Data records:
BEGIN

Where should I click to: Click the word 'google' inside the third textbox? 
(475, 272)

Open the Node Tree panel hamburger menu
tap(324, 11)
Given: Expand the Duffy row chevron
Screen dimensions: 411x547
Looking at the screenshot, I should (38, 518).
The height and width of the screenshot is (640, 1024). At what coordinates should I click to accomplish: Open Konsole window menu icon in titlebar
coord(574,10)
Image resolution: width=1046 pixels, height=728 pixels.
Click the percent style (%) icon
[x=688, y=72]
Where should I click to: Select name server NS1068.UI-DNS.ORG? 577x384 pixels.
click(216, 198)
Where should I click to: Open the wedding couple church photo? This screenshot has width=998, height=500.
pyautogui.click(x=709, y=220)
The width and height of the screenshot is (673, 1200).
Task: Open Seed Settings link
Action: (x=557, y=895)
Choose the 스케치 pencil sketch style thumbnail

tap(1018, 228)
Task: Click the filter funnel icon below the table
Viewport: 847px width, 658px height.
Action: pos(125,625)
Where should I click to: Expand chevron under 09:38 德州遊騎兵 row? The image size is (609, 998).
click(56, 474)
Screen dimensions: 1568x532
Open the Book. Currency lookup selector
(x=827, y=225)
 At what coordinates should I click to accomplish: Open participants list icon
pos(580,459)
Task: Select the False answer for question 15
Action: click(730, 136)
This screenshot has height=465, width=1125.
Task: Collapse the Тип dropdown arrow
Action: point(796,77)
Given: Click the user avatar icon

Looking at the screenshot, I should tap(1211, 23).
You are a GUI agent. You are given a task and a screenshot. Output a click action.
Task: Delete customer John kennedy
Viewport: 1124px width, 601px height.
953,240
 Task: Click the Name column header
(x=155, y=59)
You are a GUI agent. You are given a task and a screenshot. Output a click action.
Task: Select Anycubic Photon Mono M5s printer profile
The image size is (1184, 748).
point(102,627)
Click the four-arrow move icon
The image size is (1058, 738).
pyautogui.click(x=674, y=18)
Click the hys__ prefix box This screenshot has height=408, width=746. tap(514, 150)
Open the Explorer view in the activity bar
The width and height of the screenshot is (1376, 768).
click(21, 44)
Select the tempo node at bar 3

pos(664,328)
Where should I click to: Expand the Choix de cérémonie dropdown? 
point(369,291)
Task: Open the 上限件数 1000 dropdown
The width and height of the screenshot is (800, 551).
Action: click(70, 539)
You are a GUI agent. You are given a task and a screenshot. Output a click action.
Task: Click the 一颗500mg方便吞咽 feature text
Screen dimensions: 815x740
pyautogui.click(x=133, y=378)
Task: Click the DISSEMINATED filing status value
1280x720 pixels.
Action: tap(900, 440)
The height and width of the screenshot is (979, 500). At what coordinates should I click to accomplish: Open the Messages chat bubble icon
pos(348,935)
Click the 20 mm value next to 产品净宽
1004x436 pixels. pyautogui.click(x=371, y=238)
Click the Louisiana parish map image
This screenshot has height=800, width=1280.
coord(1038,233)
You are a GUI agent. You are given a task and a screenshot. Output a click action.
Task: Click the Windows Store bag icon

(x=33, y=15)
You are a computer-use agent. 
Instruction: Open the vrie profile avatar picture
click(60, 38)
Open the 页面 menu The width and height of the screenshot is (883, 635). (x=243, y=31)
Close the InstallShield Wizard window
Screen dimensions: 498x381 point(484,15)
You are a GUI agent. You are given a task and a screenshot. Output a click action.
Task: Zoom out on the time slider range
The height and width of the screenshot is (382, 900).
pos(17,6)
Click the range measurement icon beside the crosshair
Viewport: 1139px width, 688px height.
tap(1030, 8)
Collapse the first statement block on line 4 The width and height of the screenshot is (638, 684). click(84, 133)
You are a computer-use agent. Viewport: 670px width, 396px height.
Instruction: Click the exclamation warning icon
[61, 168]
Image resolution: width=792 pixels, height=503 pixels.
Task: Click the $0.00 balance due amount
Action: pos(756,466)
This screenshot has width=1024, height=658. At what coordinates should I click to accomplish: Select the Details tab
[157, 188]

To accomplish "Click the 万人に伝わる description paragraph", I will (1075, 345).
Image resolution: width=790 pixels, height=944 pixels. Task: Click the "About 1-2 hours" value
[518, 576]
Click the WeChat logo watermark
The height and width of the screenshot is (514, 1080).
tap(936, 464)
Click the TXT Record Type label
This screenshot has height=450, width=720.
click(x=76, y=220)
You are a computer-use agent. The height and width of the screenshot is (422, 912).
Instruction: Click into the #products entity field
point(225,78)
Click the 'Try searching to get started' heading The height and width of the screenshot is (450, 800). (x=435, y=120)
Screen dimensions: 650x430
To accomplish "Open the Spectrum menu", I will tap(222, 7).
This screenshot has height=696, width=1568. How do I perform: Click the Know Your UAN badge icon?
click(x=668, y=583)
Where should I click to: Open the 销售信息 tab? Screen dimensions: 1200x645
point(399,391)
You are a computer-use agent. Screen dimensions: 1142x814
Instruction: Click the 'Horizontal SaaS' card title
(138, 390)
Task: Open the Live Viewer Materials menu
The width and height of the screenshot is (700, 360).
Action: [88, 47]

END

*Task to carry out*: Gather from the records above every line containing the string "computer".

*Your response*:
You are a computer-use agent. 
You are a computer-use agent. Viewport: 670px width, 396px height.
You are a computer-use agent. The height and width of the screenshot is (422, 912).
You are a computer-use agent. Screen dimensions: 1142x814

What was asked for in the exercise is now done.